■ **Your task**
Be exact. Print each record as it stands.

■ **Supplied data**
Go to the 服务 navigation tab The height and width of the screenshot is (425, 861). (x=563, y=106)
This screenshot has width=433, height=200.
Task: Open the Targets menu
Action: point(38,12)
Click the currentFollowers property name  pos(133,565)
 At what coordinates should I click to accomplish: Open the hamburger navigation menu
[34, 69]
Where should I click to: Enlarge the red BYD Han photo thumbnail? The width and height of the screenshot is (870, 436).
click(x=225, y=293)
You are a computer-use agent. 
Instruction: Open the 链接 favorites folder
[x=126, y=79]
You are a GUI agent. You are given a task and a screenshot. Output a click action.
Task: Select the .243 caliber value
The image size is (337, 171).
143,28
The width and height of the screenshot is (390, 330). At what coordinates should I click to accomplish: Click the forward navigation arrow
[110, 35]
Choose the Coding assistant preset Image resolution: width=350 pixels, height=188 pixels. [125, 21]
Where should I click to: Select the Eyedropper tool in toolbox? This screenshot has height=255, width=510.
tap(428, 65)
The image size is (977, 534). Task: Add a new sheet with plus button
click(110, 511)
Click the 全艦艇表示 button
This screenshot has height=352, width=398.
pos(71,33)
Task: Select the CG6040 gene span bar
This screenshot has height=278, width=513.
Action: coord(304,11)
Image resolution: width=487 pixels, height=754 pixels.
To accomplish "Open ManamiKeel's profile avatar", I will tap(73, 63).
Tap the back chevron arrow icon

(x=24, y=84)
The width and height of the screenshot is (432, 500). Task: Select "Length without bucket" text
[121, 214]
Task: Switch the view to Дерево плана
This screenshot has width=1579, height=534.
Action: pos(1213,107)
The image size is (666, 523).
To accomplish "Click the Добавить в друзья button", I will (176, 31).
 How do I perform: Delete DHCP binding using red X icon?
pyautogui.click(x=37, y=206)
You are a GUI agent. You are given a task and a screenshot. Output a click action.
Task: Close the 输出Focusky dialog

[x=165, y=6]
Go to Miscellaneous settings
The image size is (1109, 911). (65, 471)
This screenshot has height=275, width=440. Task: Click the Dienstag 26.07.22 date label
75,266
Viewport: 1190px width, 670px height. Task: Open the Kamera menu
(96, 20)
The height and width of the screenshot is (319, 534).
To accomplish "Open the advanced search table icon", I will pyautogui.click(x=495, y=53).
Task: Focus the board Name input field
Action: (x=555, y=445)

■ **Response**
Go to the 服务 navigation tab The height and width of the screenshot is (425, 861). (x=563, y=106)
This screenshot has width=433, height=200.
Task: Open the Targets menu
Action: point(38,12)
Click the currentFollowers property name  pos(133,565)
 At what coordinates should I click to accomplish: Open the hamburger navigation menu
[34, 69]
Where should I click to: Enlarge the red BYD Han photo thumbnail? The width and height of the screenshot is (870, 436).
click(x=225, y=293)
You are a computer-use agent. 
Instruction: Open the 链接 favorites folder
[x=126, y=79]
You are a GUI agent. You are given a task and a screenshot. Output a click action.
Task: Select the .243 caliber value
The image size is (337, 171).
143,28
The width and height of the screenshot is (390, 330). At what coordinates should I click to accomplish: Click the forward navigation arrow
[110, 35]
Choose the Coding assistant preset Image resolution: width=350 pixels, height=188 pixels. [125, 21]
Where should I click to: Select the Eyedropper tool in toolbox? This screenshot has height=255, width=510.
tap(428, 65)
The image size is (977, 534). Task: Add a new sheet with plus button
click(110, 511)
Click the 全艦艇表示 button
This screenshot has height=352, width=398.
pos(71,33)
Task: Select the CG6040 gene span bar
This screenshot has height=278, width=513.
Action: coord(304,11)
Image resolution: width=487 pixels, height=754 pixels.
To accomplish "Open ManamiKeel's profile avatar", I will tap(73, 63).
Tap the back chevron arrow icon

(x=24, y=84)
The width and height of the screenshot is (432, 500). Task: Select "Length without bucket" text
[121, 214]
Task: Switch the view to Дерево плана
This screenshot has width=1579, height=534.
Action: pos(1213,107)
The image size is (666, 523).
To accomplish "Click the Добавить в друзья button", I will (176, 31).
 How do I perform: Delete DHCP binding using red X icon?
pyautogui.click(x=37, y=206)
You are a GUI agent. You are given a task and a screenshot. Output a click action.
Task: Close the 输出Focusky dialog

[x=165, y=6]
Go to Miscellaneous settings
The image size is (1109, 911). (65, 471)
This screenshot has height=275, width=440. Task: Click the Dienstag 26.07.22 date label
75,266
Viewport: 1190px width, 670px height. Task: Open the Kamera menu
(96, 20)
The height and width of the screenshot is (319, 534).
To accomplish "Open the advanced search table icon", I will pyautogui.click(x=495, y=53).
Task: Focus the board Name input field
Action: (x=555, y=445)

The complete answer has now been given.